The village of Hacketstown dates from the early thirteenth century when an Anglo-Norman castle stood on what is now the site of the parish church, St. Brigid’s. No trace now remains of that castle, or of the military barracks that occupied the site in the eighteenth century.

The layout of the village dates from the early 17th century when a Lancashire man named Watson took a fifty-year lease from the Earl of Ormonde and set about establishing a plantation of farmers and merchants of the Established Church.

The planters came under attack by the O’Byrnes during the 1641 Rebellion, and suffered a great deal through loss of property and even, in some cases, of life.

In 1798 Hacketstown was the scene of two battles. The first, on May 25th, was little more than a skirmish when the poorly armed United Irishmen attempting to take the village were easily driven off by the troops garrisoning the town.

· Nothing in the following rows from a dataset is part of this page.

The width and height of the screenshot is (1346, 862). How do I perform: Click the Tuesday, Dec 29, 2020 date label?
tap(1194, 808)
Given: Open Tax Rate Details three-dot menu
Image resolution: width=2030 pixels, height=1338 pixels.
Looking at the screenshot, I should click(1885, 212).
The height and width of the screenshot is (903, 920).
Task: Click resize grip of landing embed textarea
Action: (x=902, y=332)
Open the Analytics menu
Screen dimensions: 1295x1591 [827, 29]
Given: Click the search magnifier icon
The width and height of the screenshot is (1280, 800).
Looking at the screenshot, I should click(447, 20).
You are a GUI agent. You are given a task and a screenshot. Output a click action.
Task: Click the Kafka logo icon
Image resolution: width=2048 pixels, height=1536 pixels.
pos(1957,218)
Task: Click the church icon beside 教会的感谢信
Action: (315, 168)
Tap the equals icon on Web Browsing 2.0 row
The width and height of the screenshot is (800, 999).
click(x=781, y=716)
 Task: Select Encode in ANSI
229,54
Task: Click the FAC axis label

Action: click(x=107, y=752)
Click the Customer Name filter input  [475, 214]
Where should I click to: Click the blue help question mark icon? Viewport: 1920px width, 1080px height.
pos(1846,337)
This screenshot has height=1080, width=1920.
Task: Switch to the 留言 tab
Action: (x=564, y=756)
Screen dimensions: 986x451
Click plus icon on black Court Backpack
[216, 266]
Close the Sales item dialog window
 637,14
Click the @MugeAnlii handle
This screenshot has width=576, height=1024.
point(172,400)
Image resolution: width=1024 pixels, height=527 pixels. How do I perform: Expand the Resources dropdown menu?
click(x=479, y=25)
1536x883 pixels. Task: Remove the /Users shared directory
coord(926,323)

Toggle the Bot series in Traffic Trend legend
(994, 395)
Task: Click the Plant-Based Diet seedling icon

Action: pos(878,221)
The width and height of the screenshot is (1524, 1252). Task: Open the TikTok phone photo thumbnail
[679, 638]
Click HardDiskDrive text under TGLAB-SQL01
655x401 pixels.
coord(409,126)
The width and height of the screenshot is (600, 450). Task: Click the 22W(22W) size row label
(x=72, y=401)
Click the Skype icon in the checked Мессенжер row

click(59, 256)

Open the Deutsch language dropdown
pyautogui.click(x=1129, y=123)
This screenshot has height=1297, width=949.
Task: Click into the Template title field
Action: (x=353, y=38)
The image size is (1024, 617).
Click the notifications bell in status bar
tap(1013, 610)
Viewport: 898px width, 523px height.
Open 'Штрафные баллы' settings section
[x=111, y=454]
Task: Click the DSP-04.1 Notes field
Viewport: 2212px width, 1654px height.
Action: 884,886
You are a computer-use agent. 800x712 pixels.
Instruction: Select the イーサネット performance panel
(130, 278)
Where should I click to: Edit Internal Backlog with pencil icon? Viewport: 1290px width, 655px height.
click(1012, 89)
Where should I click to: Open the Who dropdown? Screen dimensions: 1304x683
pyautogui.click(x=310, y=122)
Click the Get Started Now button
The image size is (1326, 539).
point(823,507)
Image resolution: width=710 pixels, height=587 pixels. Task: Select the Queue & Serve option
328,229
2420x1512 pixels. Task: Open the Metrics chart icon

The second battle, on June 25th, was a far more serious affair. Several thousand rebels, led by Garrett Byrne of Ballymanus, and including Michael Dwyer and his followers, tried to capture the military barracks in order to get the stores of firearms and ammunition that were kept there. The fighting lasted for nine hours and most of the houses in the village were destroyed when thatched roofs were set on fire to provide a smokescreen as the rebels attempted to capture the stone-built barracks. Several hundred rebels were killed and they failed to take the barracks although the military evacuated it and retreated to the safety of Tullow after the rebel forces had drawn off.